Microarray data analysis. Data were entered into the Stanford Microarray Database (SMD) for normalization, filtering, and retrieval (24). The standard SMD normalization was selected for all arrays. The quality of the arrays was determined by three highly restrictive parameters, including a computed normalization close to 1, an appropriate data distribution, and consistent staining over the entire microarray. By these criteria, seven T-cell arrays (three pOka and four vOka), four HFF arrays (two pOka and two vOka), and seven skin arrays (three pOka and four vOka) were selected for analysis. The log (base 2) of the R/G normalized ratio (mean) was selected as the data to be retrieved for analysis. The data-filtering criteria required that spots, which correspond to arrayed genes, not be flagged and have a regression correlation value of >0.6, that each channel (e.g., color) for a spot have a intensity/background ratio of >1.5, that spots have a log2 of the R/G normalized ratio (mean) greater than 1 standard deviation from the mean, and that spots have an absolute value greater than 1.0 in at least two (HFFs) or three (T cells) arrays. To be included in the data analysis, a gene was required to meet these criteria on >70% of the arrays for each cell type, that is, on three out of the four HFF arrays or five out of seven T-cell or skin arrays.

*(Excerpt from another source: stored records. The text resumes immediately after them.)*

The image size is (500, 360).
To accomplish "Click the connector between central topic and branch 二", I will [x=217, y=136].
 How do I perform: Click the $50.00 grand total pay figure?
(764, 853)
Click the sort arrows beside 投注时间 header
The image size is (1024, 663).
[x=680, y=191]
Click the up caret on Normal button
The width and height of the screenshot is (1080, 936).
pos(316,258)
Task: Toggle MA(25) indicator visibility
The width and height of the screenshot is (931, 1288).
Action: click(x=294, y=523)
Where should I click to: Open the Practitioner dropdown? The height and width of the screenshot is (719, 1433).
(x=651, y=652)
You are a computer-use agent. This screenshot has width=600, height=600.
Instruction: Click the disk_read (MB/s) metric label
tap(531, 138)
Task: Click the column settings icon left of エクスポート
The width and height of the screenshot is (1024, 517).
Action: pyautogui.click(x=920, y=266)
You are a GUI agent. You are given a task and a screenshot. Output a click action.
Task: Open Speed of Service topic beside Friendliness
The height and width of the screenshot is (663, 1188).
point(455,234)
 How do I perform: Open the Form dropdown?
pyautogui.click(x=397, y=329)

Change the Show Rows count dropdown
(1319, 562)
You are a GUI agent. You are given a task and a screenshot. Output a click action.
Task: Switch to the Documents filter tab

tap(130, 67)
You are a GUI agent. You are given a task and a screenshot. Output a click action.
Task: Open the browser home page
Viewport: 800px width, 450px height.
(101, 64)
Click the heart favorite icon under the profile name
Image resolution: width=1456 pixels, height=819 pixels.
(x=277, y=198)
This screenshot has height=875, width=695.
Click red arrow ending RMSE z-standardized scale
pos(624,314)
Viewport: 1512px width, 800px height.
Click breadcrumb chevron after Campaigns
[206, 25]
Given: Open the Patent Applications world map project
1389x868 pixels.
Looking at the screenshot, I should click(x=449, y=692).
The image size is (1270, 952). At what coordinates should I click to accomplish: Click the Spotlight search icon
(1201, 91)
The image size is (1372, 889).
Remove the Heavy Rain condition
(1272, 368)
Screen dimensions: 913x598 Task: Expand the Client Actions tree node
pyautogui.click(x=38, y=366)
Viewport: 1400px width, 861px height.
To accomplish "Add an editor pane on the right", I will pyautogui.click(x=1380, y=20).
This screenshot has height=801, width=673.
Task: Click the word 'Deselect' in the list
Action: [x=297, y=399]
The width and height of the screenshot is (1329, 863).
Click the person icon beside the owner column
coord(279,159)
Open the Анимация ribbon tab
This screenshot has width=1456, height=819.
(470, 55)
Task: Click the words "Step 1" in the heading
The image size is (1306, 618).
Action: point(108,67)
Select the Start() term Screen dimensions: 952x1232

The SAM program was used to analyze the data after downloading into Excel (28). Briefly, SAM computes a statistic, di, for each gene i measuring the strength of the relationship between gene expression and the response variable. It uses repeated permutations to determine if the expression of any gene is significantly related to the response. The program creates a profile of observed versus expected values, and values which lie outside a user-defined region of this profile are considered significantly related to the response, or in this case, significantly regulated genes. One-class response analyses were conducted to identify significant changes in gene regulation compared to a control in a particular cell type. Two-class response analyses were conducted to assess variance between microarray data generated in separate experiments with the same cell type, which provided a further stringent test of the quality of the microarray data. Two-class response analyses were also used to identify significant differences between transcriptional profiles induced by pOka and vOka and to compare effects of VZV infection on cellular genes in the three different cell types that were examined. All of the raw data and the SAM analysis plots can be viewed at http://cmgm.stanford.edu/
jjones. The raw data can also be found on the SMD at http://genome-www5.stanford.edu/MicroArray/SMD.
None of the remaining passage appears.